Working data
** START **

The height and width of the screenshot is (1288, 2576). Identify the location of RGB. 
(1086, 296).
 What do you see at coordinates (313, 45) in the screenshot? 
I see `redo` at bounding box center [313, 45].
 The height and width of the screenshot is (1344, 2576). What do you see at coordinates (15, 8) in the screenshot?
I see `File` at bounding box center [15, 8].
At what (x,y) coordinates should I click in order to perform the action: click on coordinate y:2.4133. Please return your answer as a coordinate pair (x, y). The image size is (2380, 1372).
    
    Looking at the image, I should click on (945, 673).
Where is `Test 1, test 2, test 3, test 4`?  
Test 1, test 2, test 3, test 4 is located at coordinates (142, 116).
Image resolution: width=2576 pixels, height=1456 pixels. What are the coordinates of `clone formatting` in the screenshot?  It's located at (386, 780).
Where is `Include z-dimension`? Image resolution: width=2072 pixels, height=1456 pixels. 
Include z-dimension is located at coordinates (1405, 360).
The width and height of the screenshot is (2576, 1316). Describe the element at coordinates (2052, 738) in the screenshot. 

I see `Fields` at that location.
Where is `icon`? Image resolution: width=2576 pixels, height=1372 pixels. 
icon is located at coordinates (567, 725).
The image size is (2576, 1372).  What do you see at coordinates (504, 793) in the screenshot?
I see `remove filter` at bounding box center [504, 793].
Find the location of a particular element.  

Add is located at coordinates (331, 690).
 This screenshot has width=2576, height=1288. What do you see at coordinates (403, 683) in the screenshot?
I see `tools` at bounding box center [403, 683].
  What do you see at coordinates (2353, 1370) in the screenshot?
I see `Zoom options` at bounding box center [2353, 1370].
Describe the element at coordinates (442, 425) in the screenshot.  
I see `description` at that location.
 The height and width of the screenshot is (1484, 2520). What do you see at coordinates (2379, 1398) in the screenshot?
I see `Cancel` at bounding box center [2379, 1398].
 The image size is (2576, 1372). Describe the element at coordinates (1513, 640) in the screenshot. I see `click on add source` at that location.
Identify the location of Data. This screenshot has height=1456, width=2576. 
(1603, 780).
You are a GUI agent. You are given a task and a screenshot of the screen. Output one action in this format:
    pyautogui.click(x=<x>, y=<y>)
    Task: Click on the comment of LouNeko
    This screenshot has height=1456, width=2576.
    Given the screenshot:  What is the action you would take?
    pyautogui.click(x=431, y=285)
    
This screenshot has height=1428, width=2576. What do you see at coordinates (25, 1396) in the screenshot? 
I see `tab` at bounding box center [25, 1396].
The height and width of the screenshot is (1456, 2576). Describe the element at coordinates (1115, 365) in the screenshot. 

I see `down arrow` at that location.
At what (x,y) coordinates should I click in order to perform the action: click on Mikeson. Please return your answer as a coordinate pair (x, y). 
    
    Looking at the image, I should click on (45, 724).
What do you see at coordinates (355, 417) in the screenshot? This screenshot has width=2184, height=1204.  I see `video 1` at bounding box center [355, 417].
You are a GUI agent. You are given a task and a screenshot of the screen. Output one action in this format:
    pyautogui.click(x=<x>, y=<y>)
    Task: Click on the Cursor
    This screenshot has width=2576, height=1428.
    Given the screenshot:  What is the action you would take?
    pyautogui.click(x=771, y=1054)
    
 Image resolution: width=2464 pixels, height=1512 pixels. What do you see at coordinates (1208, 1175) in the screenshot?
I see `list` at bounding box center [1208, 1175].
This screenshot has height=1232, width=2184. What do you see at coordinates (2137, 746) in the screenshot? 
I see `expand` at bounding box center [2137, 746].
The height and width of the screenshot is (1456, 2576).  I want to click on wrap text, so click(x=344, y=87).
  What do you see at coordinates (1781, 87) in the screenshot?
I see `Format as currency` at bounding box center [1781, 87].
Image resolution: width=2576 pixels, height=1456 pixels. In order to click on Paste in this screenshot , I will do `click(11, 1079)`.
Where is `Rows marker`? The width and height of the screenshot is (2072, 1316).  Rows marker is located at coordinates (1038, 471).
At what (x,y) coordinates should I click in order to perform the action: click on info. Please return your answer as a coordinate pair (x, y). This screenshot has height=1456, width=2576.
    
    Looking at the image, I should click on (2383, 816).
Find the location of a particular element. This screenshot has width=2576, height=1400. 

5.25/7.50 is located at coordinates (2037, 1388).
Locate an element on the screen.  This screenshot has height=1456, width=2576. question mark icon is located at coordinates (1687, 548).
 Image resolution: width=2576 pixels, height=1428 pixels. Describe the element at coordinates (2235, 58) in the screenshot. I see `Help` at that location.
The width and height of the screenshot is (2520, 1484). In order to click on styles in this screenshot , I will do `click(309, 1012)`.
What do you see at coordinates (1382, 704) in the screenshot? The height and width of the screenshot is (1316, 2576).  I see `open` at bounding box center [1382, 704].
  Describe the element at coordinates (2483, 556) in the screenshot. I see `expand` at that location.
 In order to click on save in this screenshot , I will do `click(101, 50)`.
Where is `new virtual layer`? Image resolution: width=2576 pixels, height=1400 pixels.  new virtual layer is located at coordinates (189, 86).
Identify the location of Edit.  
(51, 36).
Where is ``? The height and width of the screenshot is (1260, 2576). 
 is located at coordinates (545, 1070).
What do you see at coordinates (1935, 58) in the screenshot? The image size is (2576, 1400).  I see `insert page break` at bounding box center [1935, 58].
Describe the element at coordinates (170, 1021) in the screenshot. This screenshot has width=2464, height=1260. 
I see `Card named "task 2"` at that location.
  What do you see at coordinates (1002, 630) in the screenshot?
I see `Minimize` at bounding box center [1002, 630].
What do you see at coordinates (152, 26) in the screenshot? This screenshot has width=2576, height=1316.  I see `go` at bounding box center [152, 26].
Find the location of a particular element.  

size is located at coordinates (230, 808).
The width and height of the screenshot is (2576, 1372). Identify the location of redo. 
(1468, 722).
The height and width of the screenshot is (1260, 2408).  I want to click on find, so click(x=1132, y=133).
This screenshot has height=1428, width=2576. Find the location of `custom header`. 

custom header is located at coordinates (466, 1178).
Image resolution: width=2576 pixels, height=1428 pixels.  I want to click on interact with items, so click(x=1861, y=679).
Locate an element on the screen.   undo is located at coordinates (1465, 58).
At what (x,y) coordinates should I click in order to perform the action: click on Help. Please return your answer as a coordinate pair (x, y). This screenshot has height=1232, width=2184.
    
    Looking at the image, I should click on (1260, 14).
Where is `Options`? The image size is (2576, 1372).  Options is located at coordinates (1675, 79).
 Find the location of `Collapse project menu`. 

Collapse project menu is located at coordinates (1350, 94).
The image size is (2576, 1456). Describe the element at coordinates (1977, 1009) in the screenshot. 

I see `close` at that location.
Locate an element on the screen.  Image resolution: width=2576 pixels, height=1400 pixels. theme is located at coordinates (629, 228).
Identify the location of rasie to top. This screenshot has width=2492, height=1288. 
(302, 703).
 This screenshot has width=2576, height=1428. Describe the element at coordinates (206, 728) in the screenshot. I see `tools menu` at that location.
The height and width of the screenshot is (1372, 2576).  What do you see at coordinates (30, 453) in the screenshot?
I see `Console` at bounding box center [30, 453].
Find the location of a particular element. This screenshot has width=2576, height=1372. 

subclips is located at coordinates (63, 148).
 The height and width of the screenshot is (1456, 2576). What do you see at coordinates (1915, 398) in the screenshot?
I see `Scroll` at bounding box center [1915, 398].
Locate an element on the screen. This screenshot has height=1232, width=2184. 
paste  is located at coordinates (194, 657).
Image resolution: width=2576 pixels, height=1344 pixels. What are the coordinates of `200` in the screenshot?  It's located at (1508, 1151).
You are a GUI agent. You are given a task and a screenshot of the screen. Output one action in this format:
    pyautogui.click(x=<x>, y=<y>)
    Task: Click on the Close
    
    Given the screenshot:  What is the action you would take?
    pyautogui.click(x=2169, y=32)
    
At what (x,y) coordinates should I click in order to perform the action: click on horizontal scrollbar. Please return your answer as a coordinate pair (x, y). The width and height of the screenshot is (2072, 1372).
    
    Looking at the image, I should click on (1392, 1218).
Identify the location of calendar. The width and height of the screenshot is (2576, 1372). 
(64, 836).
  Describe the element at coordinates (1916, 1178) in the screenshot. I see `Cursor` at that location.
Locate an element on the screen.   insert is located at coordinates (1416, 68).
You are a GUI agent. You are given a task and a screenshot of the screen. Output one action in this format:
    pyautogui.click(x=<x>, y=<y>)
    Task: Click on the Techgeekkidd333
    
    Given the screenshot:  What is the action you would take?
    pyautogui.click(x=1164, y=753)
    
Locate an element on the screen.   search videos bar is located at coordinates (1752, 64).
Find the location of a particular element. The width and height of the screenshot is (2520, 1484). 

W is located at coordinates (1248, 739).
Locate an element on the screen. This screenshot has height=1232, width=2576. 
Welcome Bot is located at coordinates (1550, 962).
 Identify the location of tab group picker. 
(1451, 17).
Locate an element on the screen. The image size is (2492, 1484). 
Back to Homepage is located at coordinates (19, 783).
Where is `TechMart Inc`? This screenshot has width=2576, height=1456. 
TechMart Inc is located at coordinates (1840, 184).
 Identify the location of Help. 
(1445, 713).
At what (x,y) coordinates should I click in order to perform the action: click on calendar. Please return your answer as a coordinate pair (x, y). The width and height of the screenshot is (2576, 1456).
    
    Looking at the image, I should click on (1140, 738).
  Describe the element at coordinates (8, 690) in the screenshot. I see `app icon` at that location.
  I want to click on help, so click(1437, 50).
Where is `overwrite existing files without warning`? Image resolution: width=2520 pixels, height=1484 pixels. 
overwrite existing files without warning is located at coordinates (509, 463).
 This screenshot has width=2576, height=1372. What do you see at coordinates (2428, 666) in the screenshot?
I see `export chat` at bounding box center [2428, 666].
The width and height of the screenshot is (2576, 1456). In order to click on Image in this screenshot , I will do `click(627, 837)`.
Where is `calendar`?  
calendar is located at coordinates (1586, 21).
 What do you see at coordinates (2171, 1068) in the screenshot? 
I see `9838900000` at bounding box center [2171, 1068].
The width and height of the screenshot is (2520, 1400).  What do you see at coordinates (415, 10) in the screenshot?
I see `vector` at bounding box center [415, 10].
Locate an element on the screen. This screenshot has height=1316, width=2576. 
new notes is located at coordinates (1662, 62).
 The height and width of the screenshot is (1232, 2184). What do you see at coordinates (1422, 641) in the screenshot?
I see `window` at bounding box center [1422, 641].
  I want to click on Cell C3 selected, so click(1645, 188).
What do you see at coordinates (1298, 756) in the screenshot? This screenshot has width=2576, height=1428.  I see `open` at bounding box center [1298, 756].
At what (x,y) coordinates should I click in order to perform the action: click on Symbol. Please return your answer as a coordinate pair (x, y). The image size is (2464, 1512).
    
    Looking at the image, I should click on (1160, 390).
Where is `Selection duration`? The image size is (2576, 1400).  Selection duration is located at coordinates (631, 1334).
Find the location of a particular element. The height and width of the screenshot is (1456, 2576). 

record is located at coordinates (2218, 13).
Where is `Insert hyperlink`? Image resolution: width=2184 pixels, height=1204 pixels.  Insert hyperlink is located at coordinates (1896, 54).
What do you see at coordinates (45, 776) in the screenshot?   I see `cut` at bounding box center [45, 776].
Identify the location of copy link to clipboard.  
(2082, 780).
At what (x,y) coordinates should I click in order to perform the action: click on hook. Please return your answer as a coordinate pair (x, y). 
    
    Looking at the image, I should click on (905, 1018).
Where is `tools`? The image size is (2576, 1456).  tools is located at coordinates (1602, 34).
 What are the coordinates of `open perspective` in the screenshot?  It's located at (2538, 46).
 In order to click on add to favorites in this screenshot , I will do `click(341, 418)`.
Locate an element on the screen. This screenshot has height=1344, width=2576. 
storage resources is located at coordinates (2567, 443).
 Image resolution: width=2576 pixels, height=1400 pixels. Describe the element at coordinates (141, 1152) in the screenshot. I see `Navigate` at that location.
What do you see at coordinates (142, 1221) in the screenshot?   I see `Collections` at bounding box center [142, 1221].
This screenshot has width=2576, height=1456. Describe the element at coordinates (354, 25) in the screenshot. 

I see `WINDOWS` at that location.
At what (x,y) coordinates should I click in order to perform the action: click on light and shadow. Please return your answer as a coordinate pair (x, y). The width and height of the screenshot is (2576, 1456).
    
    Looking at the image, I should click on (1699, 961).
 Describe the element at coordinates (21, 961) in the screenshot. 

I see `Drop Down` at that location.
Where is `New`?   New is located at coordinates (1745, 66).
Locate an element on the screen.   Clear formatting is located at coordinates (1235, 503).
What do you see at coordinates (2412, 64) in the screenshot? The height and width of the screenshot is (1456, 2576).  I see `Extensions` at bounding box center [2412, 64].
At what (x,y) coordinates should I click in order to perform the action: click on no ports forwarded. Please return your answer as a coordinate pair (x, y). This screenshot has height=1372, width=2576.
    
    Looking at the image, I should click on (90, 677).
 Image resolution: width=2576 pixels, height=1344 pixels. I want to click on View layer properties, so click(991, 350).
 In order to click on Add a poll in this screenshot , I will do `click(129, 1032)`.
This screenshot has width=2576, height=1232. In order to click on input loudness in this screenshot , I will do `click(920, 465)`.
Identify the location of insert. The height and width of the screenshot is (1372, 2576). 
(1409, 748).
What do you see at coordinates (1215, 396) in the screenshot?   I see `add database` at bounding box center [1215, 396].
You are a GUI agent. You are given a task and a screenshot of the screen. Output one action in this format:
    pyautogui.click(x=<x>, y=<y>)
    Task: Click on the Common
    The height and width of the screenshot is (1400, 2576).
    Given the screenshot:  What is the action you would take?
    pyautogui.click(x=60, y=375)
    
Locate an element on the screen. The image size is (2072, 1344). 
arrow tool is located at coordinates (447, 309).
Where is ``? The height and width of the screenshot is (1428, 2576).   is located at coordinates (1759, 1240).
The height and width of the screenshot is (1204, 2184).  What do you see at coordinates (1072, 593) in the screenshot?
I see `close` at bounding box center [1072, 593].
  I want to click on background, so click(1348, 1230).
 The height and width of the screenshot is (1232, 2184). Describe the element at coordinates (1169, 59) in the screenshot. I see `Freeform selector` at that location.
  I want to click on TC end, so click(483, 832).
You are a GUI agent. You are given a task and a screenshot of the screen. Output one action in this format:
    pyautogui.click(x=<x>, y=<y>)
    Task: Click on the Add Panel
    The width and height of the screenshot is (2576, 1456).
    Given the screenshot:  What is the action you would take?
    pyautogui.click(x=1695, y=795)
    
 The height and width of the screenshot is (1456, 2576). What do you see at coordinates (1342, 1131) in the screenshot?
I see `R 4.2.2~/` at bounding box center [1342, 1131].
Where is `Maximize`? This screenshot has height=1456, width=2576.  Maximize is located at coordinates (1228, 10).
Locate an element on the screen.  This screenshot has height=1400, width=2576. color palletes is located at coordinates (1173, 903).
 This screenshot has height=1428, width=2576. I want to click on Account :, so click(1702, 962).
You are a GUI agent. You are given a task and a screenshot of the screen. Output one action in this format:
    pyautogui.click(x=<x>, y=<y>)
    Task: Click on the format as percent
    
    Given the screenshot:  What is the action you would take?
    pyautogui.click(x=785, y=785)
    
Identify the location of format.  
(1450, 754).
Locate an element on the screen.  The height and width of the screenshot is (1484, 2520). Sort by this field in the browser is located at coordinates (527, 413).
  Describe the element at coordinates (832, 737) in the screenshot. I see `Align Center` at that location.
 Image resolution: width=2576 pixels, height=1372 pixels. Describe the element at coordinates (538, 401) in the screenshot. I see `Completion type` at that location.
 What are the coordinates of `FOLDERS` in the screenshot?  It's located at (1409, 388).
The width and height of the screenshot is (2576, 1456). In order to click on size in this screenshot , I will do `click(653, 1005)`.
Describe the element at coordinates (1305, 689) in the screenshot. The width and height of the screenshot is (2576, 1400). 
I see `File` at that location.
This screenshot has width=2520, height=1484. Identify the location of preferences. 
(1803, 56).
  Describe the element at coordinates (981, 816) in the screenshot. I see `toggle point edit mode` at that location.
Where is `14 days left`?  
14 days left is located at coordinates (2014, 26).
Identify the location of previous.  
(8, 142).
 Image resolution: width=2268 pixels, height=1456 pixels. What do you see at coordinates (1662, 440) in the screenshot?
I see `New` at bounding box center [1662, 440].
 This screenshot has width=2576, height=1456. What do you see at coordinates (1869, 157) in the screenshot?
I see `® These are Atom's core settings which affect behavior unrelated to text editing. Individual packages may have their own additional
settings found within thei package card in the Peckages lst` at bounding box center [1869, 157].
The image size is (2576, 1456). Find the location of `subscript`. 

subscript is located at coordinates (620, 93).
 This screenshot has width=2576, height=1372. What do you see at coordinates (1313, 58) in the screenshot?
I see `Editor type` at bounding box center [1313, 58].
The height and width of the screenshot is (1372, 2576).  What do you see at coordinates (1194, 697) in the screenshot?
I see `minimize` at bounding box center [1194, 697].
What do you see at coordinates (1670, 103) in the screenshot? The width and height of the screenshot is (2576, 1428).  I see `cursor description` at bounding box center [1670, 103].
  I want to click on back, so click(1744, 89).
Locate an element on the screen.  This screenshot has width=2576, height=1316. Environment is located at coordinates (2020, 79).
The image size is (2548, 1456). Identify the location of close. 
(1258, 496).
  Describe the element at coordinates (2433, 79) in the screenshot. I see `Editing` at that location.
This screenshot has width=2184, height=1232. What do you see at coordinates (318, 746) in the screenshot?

** END **

Short problem
Lay out the part of the data that opens with the line containing "Identify the location of calendar." and closes with the line containing "coordinates (1416, 68)." as a JSON list of strings, one string per line, with blank lines left out.

Solution to this task
[
  "Identify the location of calendar. The width and height of the screenshot is (2576, 1372). ",
  "(64, 836).",
  "  Describe the element at coordinates (1916, 1178) in the screenshot. I see `Cursor` at that location.",
  "Locate an element on the screen.   insert is located at coordinates (1416, 68)."
]